Among the entries below, find the lines that hold the word "screenshot" and report them.

Provided data: Begin

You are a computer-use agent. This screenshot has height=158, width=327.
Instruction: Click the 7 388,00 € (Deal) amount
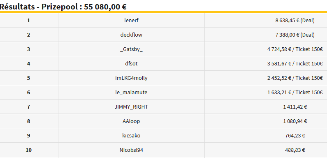295,35
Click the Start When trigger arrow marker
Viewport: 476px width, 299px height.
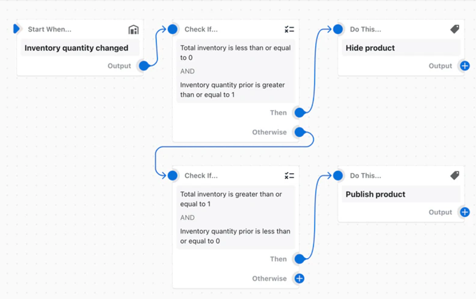[17, 29]
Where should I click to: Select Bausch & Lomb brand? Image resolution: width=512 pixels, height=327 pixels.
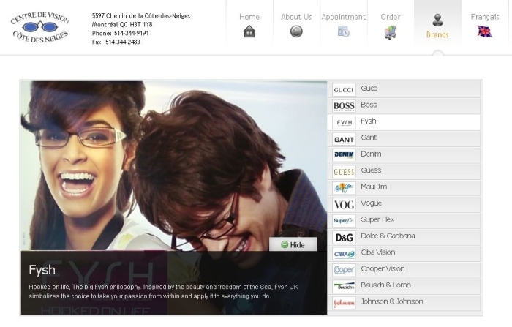(386, 285)
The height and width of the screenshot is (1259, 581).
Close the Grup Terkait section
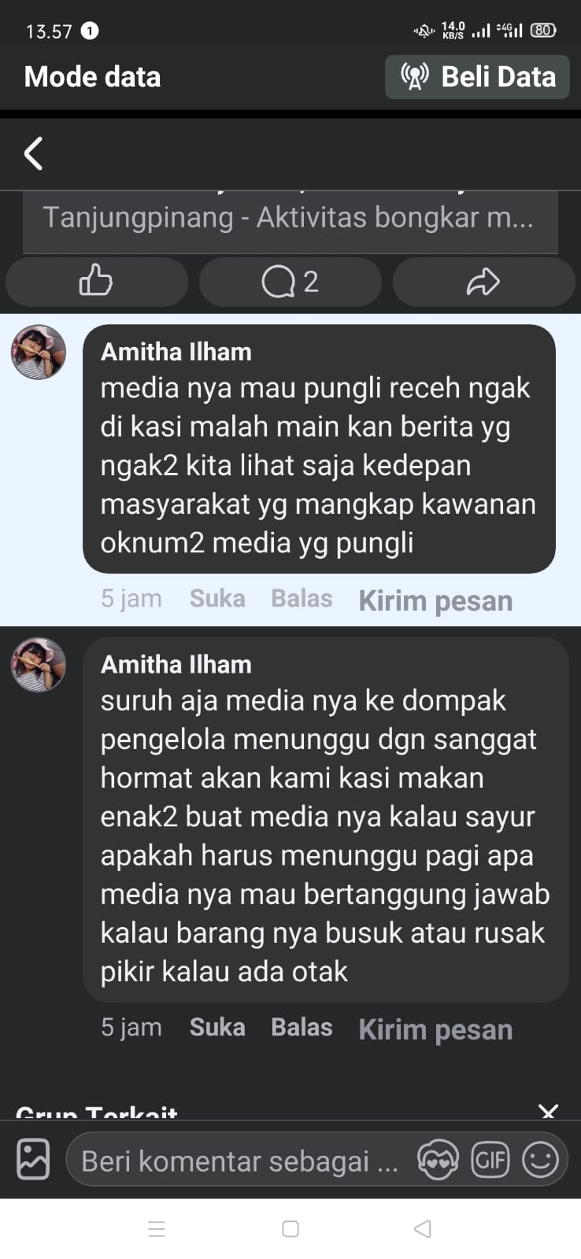pyautogui.click(x=548, y=1110)

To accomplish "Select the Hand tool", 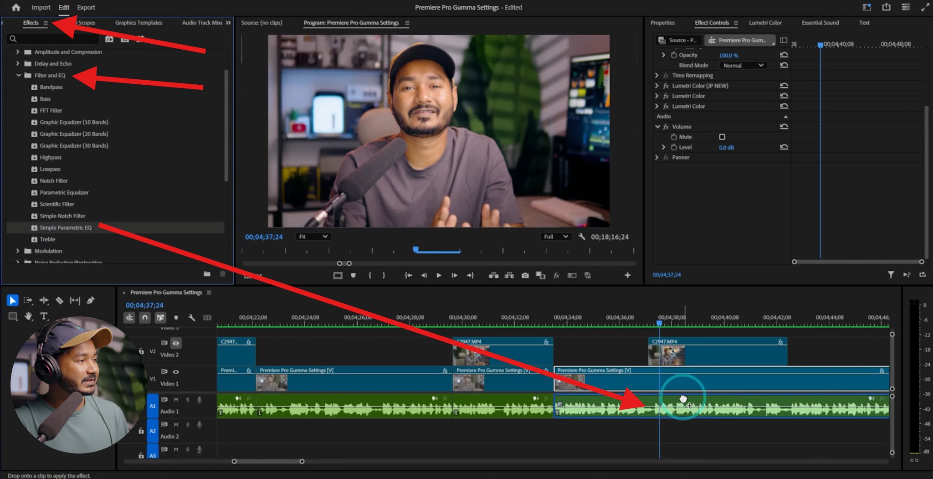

Provided data: End

* [Answer for this exercise]:
You are a computer-use agent. This screenshot has height=158, width=327.
The height and width of the screenshot is (1259, 581).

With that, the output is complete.